§ Required work
Copy every entry word for word, but skip the pictures.

§ Material provided
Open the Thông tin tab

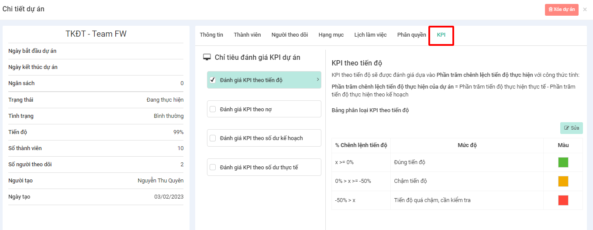211,35
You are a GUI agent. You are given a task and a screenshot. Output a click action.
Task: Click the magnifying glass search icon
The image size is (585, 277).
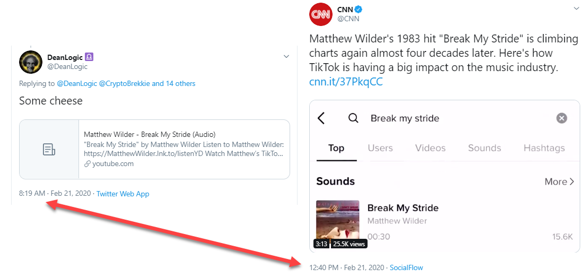pyautogui.click(x=353, y=118)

§ Response below
Open the Thông tin tab

211,35
You are a GUI agent. You are given a task and a screenshot. Output a click action.
Task: Click the magnifying glass search icon
The image size is (585, 277).
pyautogui.click(x=353, y=118)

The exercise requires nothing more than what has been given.